Когда поля освободятся от снегов
и ветры шалые с пустых небес повеют,
я тихо за город из зарослей домов
уйду – и вдруг, на время, подобрею.

Когда еще – ни птиц, ни соловьев,
и только лед сошел в холодных струях,
я оторвусь от суеты и снов,
по перелескам солнечным кочуя.

Нарву крапивы, колкой и мохнатой,
она земною горечью полна,
и щи сварю, как матушка когда-то:
картошка, соль, крапива и вода.

Пусть детство ленинградское вернется,
рахит, цинга, бесплатный рыбий жир;
и боль в висках так трепетно сожмется,
и просветлеет под слезою мир.

И я в слезах тоски по мертвым милым
забудусь и запутаюсь, как в сеть;
и за оградою расчищенной могилы
крапива памяти все будет зеленеть.

Второе: прорыв из эмоций в сантименты. Благодаря Фрейду мы знаем, что есть сознание и подсознание. Но точно так же в сфере чувств есть экспликативные эмоции, выплескиваемые вовне, и потаенные импликативные сантименты. Входов в интимный мир переживаний много, но один из них несомненен – спонтанные воспоминания. И надо быть бесконечно благодарным за наводнения воспоминаний, погружающие нас в сантименты и выбивающие из нас слезу или поток слез, умиление.

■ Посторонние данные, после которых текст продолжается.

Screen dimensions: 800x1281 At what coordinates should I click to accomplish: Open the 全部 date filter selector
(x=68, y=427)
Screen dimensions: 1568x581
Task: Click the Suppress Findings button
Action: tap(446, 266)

Третье: глотки свободы. Пользуясь понятием Мартина Хайдеггера, мы все в поставе, в суете обязанностей и расписаний. Еще больше мы суетимся по поводу будущего, что уж совсем неправильно и не по-христиански. И вдруг – неожиданно, «средь шумного бала, случайно» – к нам приходит воспоминание, и мы – свободны! Мы входим в забытый мир как в храм, благоговейно и никуда не опаздывая. Мы вырываемся из постава, из яростной злобы дня и предаемся плавному течению воспоминаний…

Четвертое: укоры совести. В ночи и средь бела дня нас вдруг обдаст жаром горючих воспоминаний о свершенном нами зле – мы знаем, что ничего уже не исправить и не поправить, тем горячее наше раскаяние, тем глубже осознание своей греховности, тем больше шансов признать свое несовершенство. Укоры совести – немногое, за что мы можем цепляться как за спасение, но именно они приходят чаще спонтанно, чем сознательно, по крайней мере у меня, маловера.

Пятое: онтологический синтез. Основное средство мышления – различения. Различительные способности определяют наши мыслительные возможности. Но аналитика, по моему убеждению, вторична относительно синтеза. И когда говорят, что Библия начинается с различений, то просто пользуются плохим переводом. В первоисточнике Бытие действительно начинается с фразы: «В начале времен сотворил Бог небо и землю», но Евангелие от Иоанна правильнее было бы перевести так: «В сути начала – Слово». И нас меньше всего интересует хронология мироздания и подлинно волнует суть творения, его синтетический смысл, его онтология.

Только благодаря спонтанным воспоминаниям, приходящим поперек или вспять нашему логическому, нашему аналитическому пути по жизни, формируется и поддерживается целостное и внутренне непротиворечивое представление о мире, хотя и сотканное редкими и небрежными стежками спонтанных воспоминаний.

Все спонтанно вспоминаемое кажется нам неимоверно вкусным…

Старческий гедонизм не чурается нового: а то ведь так и помрешь, не попробовав на вкус, что такое паюсная икра или жареная саранча.

Но вот что отвергает старческий гедонизм, так это все полезное и безвкусное: мы морщимся, отворачиваемся, пытаемся опрокинуть и в упор не желаем это есть, жевать и глотать – в нас бунтует не мирящееся с нашей немощью, старостью и близкой смертью человеческое достоинство.